(TASK PROMPT)
For the records below, print the lines from the line with "The width and height of the screenshot is (1200, 833)." through the line with "Task: Click '3D' in the body paragraph" exactly as written; include both end lines and exclude the rest.
--------
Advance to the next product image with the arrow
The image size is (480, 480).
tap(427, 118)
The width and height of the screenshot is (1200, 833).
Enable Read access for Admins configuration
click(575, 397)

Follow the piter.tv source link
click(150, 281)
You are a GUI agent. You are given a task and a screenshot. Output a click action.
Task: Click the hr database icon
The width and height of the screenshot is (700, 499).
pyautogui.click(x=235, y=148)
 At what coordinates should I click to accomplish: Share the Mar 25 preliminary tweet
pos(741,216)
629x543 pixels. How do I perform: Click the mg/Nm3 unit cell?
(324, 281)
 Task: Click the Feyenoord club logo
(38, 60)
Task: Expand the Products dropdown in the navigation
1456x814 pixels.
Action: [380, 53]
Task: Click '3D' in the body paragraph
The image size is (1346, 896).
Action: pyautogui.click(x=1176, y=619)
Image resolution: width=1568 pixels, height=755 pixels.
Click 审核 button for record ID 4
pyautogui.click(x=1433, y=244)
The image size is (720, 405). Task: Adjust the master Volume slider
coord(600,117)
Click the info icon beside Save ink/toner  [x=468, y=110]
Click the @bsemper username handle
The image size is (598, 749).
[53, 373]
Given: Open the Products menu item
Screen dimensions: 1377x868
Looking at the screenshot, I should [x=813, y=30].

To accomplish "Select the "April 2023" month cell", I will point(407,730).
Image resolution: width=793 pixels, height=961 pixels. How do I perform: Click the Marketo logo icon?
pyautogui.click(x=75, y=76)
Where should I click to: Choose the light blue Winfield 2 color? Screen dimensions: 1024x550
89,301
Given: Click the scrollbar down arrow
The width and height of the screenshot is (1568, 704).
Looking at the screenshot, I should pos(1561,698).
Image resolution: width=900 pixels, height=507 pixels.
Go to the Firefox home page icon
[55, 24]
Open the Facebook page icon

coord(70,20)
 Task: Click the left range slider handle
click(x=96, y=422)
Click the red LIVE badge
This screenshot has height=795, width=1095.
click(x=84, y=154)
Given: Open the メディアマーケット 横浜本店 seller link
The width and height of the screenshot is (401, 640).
--------
(TASK OUTPUT)
The width and height of the screenshot is (1200, 833).
Enable Read access for Admins configuration
click(575, 397)

Follow the piter.tv source link
click(150, 281)
You are a GUI agent. You are given a task and a screenshot. Output a click action.
Task: Click the hr database icon
The width and height of the screenshot is (700, 499).
pyautogui.click(x=235, y=148)
 At what coordinates should I click to accomplish: Share the Mar 25 preliminary tweet
pos(741,216)
629x543 pixels. How do I perform: Click the mg/Nm3 unit cell?
(324, 281)
 Task: Click the Feyenoord club logo
(38, 60)
Task: Expand the Products dropdown in the navigation
1456x814 pixels.
Action: [380, 53]
Task: Click '3D' in the body paragraph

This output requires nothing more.